### Selected text:
____________
Congress is again moving to solidify the “cyber incident response teams” at the Department of Homeland Security that work with the private sector in recovering from cyberattacks and other events that affect the nation’s digital infrastructure.
The teams were created by the National Cybersecurity and Communications Integration Center (NCCIC) as part of its mission to share information about threats and incidents, but a bipartisan group of House members wants to fully authorize them through legislation. Their proposal was approved Wednesday by the House Homeland Security Committee.
“These teams operate as cyber first responders, mitigating damage and ensuring organizations are restored,” said bill sponsor Michael McCaul of Texas, the panel’s ranking Republican.”I’m proud to introduce legislation that ensures DHS can foster collaboration between the private and public sectors. This will ensure our nation can continue to adapt to the constant changes in the cyber landscape.”
McCaul led a similar bill to House passage last year while Republicans controlled the chamber. The measure’s cosponsors include Jim Langevin, D-R.I., John Katko, R-N.Y., Dutch Ruppersberger, D-Md., and John Ratcliffe, R-Texas. The Senate Homeland Security and Governmental Affairs Committee approved a companion bill by Sen. Maggie Hassan, D-N.H., in April.
____________
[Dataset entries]
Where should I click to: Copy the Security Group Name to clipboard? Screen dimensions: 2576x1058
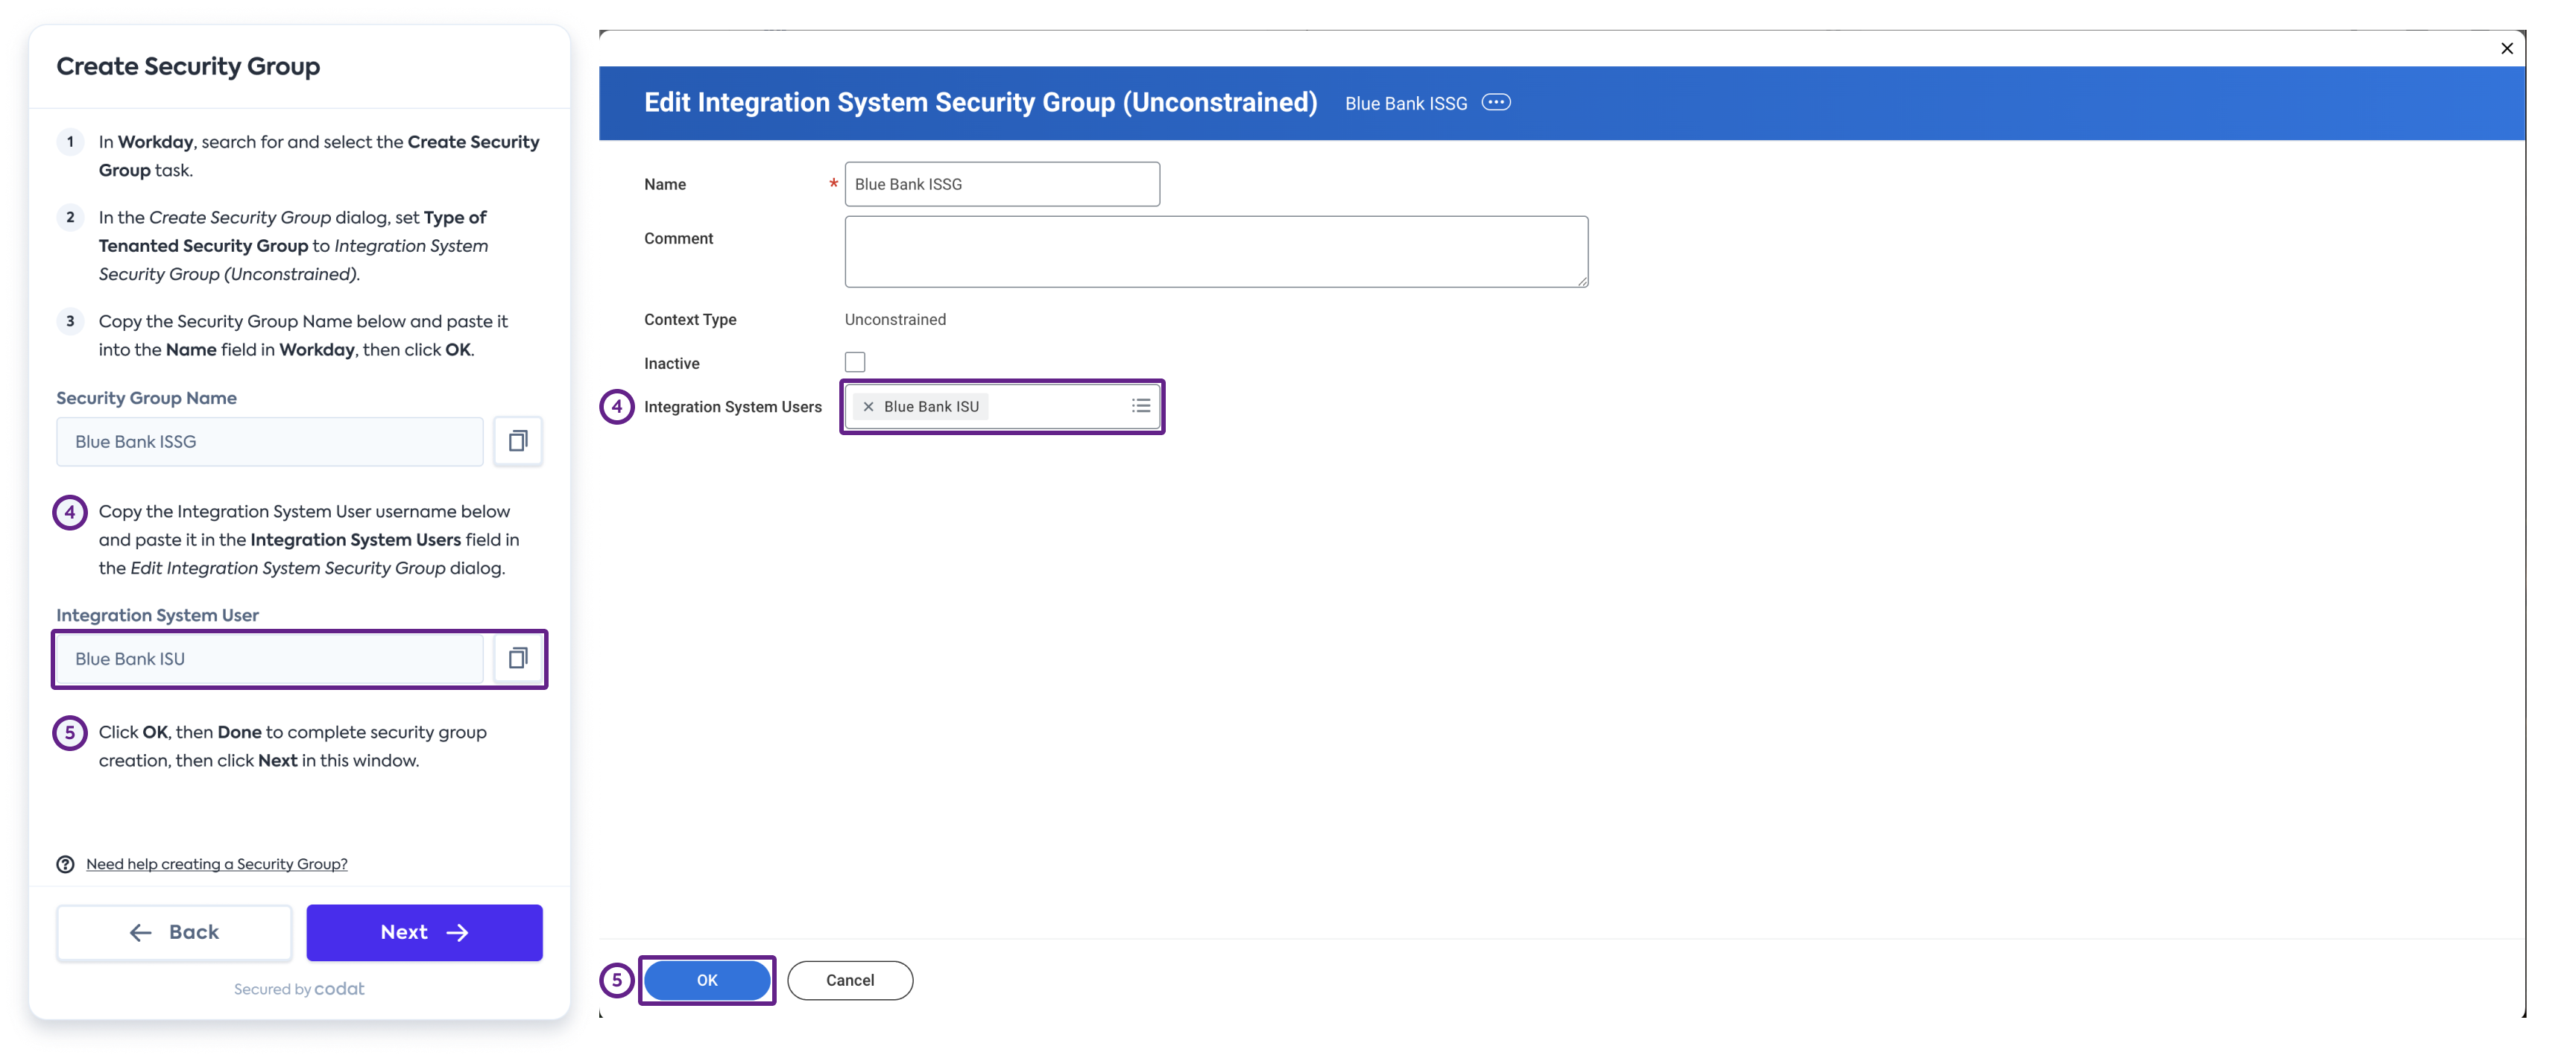[x=518, y=441]
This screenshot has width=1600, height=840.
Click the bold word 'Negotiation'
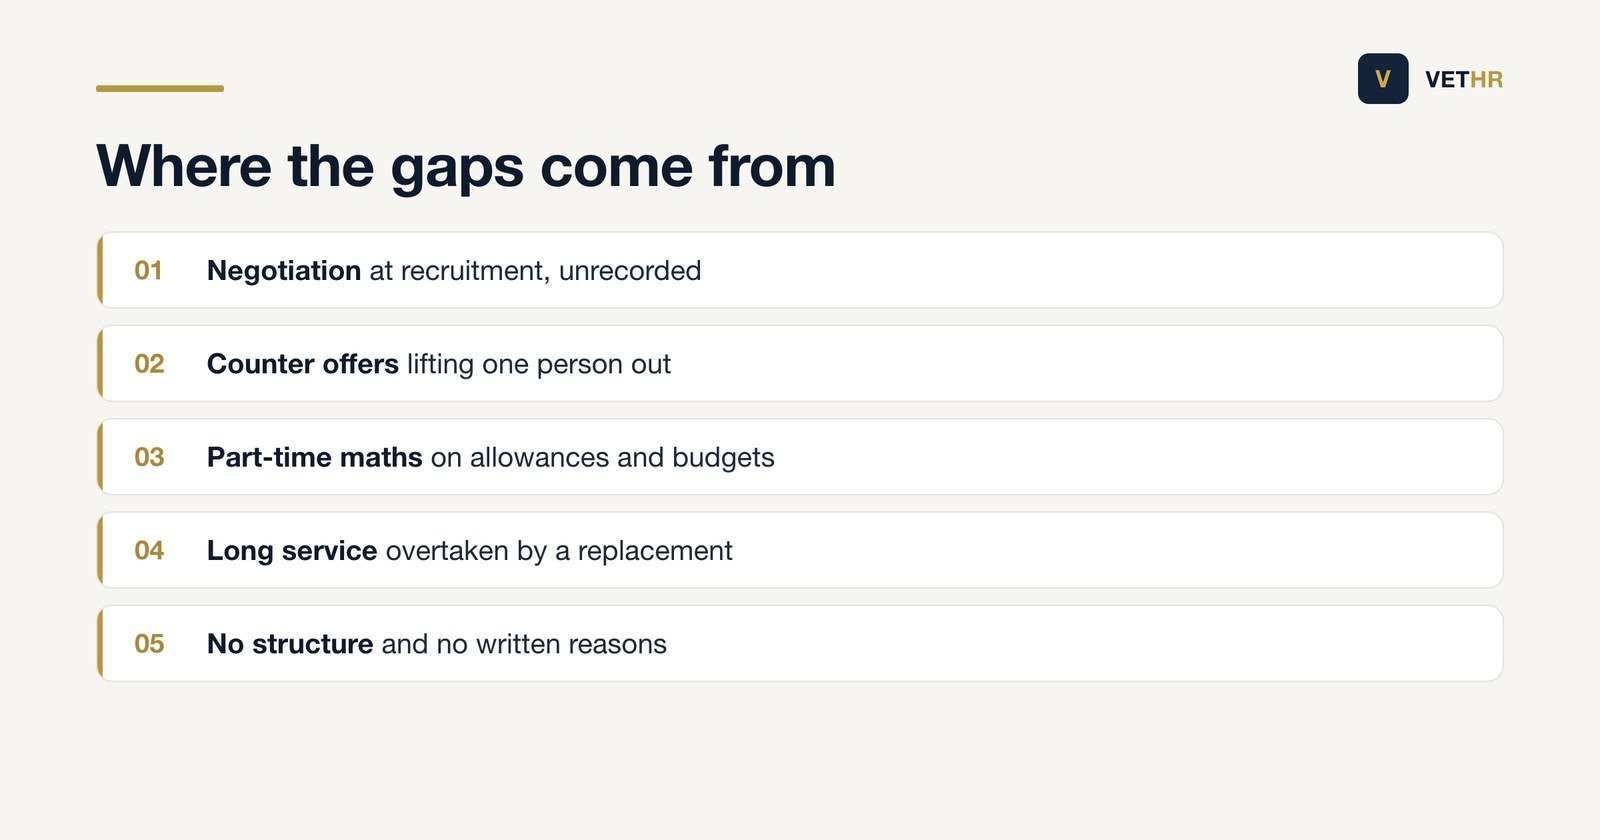coord(284,271)
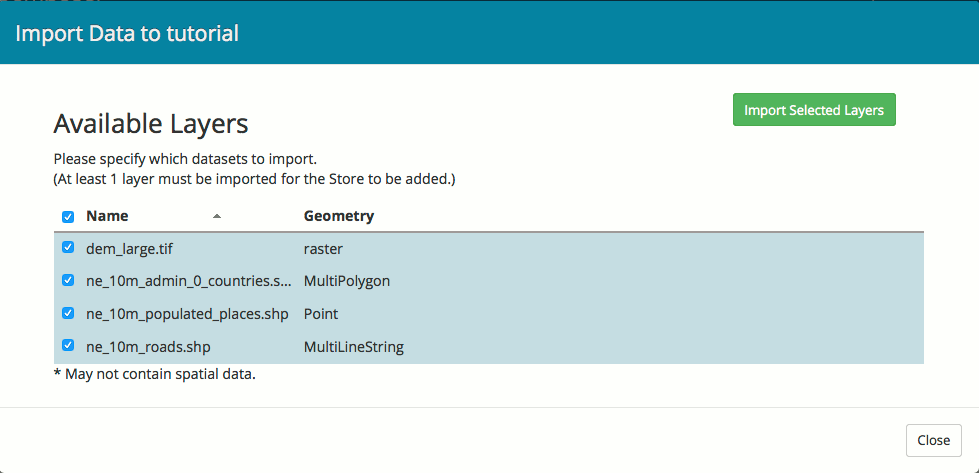
Task: Choose the ne_10m_roads.shp layer name
Action: (148, 347)
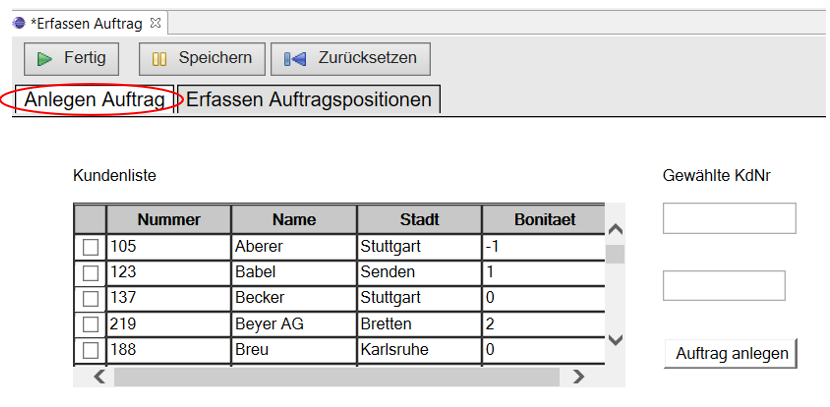
Task: Click the blue Zurücksetzen rewind icon
Action: [x=295, y=59]
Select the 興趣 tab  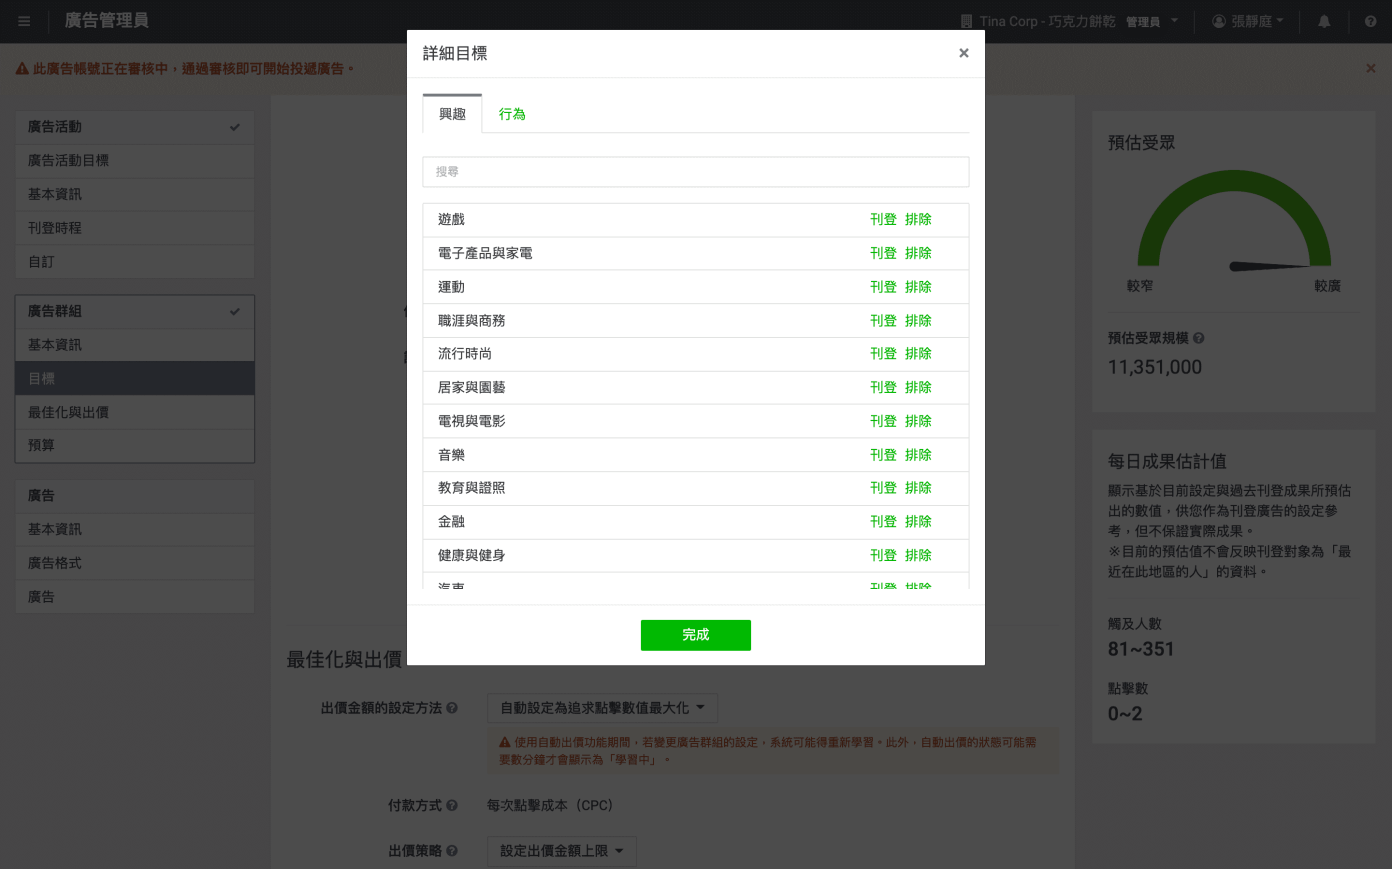[452, 114]
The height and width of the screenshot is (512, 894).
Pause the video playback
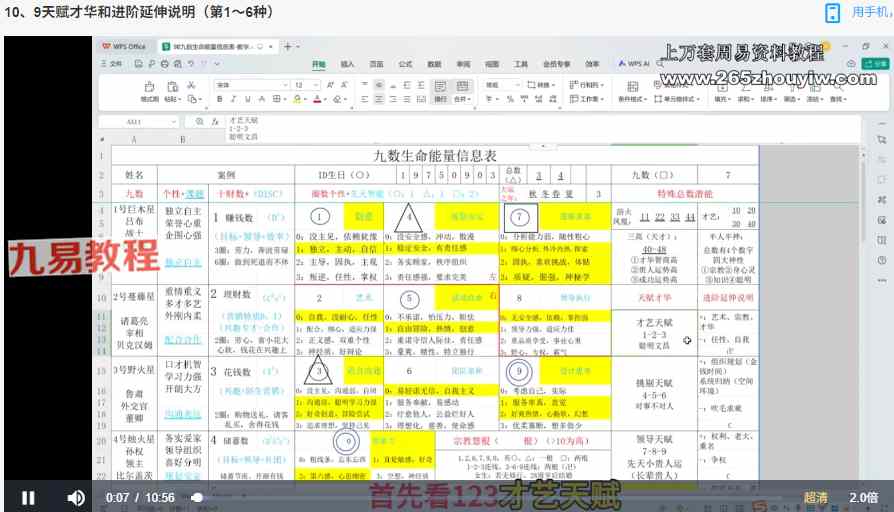pos(28,497)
____________
### Tasks:
[1] In the article on the DHS cyber incident response teams, change "cyberattacks" to "cyber intrusions" and write out the passage from "Congress is again" up to and including "nation’s digital infrastructure.".
[2] Go on with the article on the DHS cyber incident response teams from the point where it stops.

### Task answers:
[1]
Congress is again moving to solidify the “cyber incident response teams” at the Department of Homeland Security that work with the private sector in recovering from cyber intrusions and other events that affect the nation’s digital infrastructure.

[2]
The legislation comes as DHS is not only trying to expand its role in national cybersecurity, but also is working closely with federal agencies to fix their own vulnerabilities. Chris Krebs — the director of the Cybersecurity and Infrastructure Security Agency, which houses NCCIC — recently said that agencies have made significant strides in patching systems more quickly.
Wednesday’s markup included other legislation that would affect DHS’s IT mission, including a bill to establish a DHS acquisition review board “to provide accountability in its major acquisition programs and ensure that problems are identified and addressed early,” a Republican news release said.